接下来,我们需要设置一个函数用来检查 cookie 是否存在于服务器上,(存在的话)解析 cookie 并将其作为返回值。新建一个名为 helpers 的文件夹,并在里面添加一个 index.js 文件。

在文件内,添加如下代码。

1
2
3
4
5
6
7
// helpers/index.js

import cookie from "cookie"

export function parseCookies(req) {
return cookie.parse(req ? req.headers.cookie || "" : document.cookie)
}

上面的函数接收一个 request 对象,然后检查 request 的 headers 以找到存储的 cookie。

最后,在渲染请求的路由前,我们将使用组件中的 getInitialProps 来检查用户在服务器端是否存在有效的 cookie。另外,你可以使用 getServerSideProps 作为替代。

1
2
3
4
5
6
7
8
9
10
11
12
13
14
15
16
17
18
19
20
21
22
23
24
25
26
27
import { parseCookies } from "../helpers/"

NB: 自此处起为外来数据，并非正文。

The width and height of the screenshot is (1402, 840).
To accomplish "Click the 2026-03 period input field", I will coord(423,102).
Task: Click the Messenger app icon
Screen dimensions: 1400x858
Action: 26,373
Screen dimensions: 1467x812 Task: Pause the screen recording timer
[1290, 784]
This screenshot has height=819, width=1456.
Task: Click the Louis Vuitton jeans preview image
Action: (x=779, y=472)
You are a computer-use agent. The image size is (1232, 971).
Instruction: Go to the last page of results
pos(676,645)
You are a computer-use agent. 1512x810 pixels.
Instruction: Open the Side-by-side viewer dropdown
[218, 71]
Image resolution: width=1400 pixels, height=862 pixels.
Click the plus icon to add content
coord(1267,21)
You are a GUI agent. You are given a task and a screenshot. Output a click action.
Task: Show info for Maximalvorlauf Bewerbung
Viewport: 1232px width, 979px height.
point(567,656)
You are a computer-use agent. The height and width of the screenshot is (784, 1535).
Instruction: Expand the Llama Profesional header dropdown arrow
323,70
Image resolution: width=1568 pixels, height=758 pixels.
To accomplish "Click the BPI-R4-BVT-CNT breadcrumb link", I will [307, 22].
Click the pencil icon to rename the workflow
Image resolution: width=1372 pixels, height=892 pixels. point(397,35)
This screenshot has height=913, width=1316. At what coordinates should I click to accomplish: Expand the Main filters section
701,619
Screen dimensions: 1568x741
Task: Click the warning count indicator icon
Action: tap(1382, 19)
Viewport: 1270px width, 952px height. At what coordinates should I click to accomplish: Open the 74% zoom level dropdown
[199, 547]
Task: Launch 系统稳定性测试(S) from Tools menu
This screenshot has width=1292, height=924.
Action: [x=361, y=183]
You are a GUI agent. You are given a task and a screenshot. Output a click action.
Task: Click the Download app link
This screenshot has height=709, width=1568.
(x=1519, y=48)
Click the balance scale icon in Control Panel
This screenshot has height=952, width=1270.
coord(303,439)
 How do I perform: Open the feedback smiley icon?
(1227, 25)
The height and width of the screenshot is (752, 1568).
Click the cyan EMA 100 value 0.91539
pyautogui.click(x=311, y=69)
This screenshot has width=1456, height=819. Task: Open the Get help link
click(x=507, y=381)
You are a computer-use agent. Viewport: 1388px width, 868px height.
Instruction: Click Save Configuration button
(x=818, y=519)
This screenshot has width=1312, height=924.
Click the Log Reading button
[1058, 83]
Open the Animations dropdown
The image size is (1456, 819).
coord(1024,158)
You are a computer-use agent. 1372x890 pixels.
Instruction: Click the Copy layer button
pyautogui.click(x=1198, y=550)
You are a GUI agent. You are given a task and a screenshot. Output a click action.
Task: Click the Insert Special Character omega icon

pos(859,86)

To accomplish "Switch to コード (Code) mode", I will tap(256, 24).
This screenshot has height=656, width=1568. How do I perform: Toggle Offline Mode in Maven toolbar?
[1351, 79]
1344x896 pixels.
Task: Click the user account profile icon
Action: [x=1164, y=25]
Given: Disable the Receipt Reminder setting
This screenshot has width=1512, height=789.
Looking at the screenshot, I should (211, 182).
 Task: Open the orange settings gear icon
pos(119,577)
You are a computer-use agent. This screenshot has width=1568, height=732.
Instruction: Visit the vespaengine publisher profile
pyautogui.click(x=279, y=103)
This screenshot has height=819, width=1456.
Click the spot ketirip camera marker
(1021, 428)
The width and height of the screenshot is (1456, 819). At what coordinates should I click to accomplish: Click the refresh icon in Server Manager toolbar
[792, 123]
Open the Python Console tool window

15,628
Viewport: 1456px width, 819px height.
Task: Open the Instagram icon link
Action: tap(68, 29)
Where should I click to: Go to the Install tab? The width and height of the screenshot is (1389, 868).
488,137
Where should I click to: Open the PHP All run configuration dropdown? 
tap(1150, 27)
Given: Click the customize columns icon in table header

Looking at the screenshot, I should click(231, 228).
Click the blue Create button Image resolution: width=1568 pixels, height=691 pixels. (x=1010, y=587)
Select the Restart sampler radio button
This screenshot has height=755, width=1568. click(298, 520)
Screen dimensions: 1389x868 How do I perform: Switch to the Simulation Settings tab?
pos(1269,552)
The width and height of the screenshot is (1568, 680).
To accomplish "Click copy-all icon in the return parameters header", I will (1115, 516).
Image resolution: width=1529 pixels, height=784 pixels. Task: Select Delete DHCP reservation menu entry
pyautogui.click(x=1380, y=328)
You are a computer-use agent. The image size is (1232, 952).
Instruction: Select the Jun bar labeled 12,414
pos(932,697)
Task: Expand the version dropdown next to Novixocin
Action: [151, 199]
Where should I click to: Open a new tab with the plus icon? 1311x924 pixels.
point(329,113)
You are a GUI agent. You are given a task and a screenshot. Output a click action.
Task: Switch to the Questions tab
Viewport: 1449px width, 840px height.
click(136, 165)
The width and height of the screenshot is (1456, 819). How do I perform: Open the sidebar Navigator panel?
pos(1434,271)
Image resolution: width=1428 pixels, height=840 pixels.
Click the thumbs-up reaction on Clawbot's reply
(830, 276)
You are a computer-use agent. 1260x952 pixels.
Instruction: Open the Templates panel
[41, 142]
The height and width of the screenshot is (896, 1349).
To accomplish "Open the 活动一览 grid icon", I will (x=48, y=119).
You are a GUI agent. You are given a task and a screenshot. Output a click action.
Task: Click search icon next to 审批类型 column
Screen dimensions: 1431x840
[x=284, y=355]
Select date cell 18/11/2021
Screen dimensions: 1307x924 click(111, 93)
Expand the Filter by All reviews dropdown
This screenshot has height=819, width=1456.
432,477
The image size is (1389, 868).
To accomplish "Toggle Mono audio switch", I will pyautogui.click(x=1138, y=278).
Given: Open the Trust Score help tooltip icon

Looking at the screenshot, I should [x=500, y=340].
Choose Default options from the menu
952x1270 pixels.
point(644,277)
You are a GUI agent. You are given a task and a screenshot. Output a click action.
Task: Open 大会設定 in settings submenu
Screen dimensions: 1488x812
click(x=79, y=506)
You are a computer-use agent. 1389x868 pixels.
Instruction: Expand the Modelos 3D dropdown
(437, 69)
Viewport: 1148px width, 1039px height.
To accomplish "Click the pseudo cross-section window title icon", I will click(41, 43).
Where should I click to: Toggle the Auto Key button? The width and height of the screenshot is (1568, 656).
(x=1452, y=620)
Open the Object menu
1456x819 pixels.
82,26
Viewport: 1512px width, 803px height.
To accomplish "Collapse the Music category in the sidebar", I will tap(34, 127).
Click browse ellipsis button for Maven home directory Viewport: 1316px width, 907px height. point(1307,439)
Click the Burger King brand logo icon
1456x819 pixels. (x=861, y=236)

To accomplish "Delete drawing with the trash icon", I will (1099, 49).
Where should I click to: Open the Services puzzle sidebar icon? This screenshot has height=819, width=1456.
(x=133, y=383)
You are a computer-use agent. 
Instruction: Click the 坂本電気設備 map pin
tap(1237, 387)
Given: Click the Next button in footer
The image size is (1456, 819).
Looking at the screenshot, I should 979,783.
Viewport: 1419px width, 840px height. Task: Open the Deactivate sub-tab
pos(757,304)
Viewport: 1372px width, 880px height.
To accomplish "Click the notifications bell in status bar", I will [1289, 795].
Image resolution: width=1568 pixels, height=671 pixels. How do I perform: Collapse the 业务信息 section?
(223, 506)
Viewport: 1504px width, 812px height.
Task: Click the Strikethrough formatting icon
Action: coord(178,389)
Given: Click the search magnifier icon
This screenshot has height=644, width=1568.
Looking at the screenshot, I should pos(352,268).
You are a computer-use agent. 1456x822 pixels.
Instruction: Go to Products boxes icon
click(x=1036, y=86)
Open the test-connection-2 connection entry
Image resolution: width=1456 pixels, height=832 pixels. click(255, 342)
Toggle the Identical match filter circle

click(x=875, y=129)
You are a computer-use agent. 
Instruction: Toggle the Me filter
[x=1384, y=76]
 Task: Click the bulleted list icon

export default function HomePage({ data }) {
return (
<>
<div>
<h1>Homepage </h1>
<p>Data from cookie: {data.user}</p>
</div>
</>
)
}

HomePage.getInitialProps = async ({ req }) => {
const data = parseCookies(req)

if (res) {
if (Object.keys(data).length === 0 && data.constructor === Object) {
res.writeHead(301, { Location: "/" })
res.end()
}
}

return {
data: data && data,
}
}

getInitialProps 中,我们把在 NextJS 服务器端可用的 request 对象(req)传递给 parseCookies 函数。 该函数将 cookie 返回给我们,我们就可以将 cookie 作为参数发送给客户端。

我们同样会在服务器端检查 response 对象是否可用。res 对象(response)仅在服务器端可用。如果用户使用 next/linknext/router 访问到 HomePage 路由,res 对象将不可用。

通过使用 res 对象,我们可以检查是否存在 cookies 以及它们是否有效。如果 data 是空对象,则意味着 cookie 无效。如果 cookie 无效,我们将重定向用户返回至主页而不是在重定向用户前显示刷新的主页。

注意到,后续使用 next/linknext/router 以及包含 getInitialProps 的页面请求会在客户端被完成。也就是说,对于通过使用 next/linknext/router 访问的其他路由,cookie 会从客户端提取而不是服务器端。

这样,你可以在应用中存储用户的 cookies,过期无效 cookies 以及很好地保证应用的安全。